The Science of Caring
The first of its kind in the country, UIC’s
patient-centered, family focused coursework in end-of-life
care prepares health
professionals to help patients of all ages and their families
to face the challenges that come with an end-of-life transition.
The Advanced Practice Palliative Care Nurse Certificate Program
(APPCN) at the College of Nursing is a life-span oriented specialty
certificate program that prepares advanced practice nurses in
the science and practice of end-of-life and palliative care in
order to serve neonates, children, adults, and the elderly in
rural and medically underserved areas.
According to Dr. Jeannine Forrest, project director and research
assistant professor, “The American healthcare system often
fails to provide sustaining care to people who are facing their
own death or the death of a family member. Patients of all ages
and their families need advanced, competent help in navigating
the myriad of physical, psychosocial, spiritual and economic
challenges of serious illness, along with support in making complex
and difficult ethical decisions consistent with preferences for
“It’s the part that’s always missed,” added
Melissa Hernandez, project coordinator for the Palliative Care
Program. “It’s the psychosocial, humanistic way of
treating a patient.”
Nationally, only two other programs offer education in palliative
care for advanced practice nurses. The program at UIC is the
only one to encompass care of patients of all ages, and the only
program in the Midwest.
Currently, the program offers three courses – in the areas
of pain and symptom management, death and dying, and ethics and
culture – which are open to individuals in the UIC College
of Nursing Master’s Program, or in a master’s program
outside UIC. The program prepares students to sit for the exam
administered through the Hospice and Palliative Nurses Association
(HPNA) to become credentialed in palliative care.

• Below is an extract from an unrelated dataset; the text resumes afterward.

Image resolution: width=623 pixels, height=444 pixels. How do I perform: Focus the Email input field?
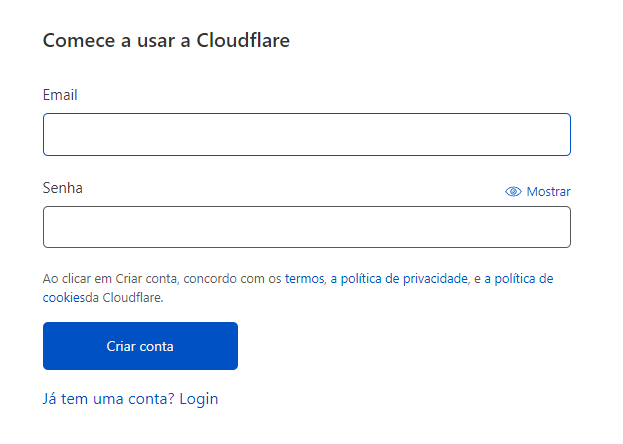click(x=307, y=134)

Graduates of the program are particularly well-versed in the
legal, ethical, and socio-political issues related to our nation’s
top causes of morbidity and mortality (i.e., cancer, heart disease,
stroke, congenital disorders, chronic childhood problems, and
neurologic and psychiatric conditions).
The program is made possible with an $800,000 grant from the
Health Resources and Services Administration of the U.S. Department
of Health and Human Services.
The palliative care certification program is also dedicated
to forming community partnerships to serve the health care professionals
and patients of underserved areas. One of the program’s
first community partners, El Valor, is a non-profit organization
in the Pilsen neighborhood of Chicago. El Valor’s mission
of working with children and families with disabilities and encouraging
leadership in higher education has been an excellent way to increase
palliative care awareness and the recruitment of Latino students.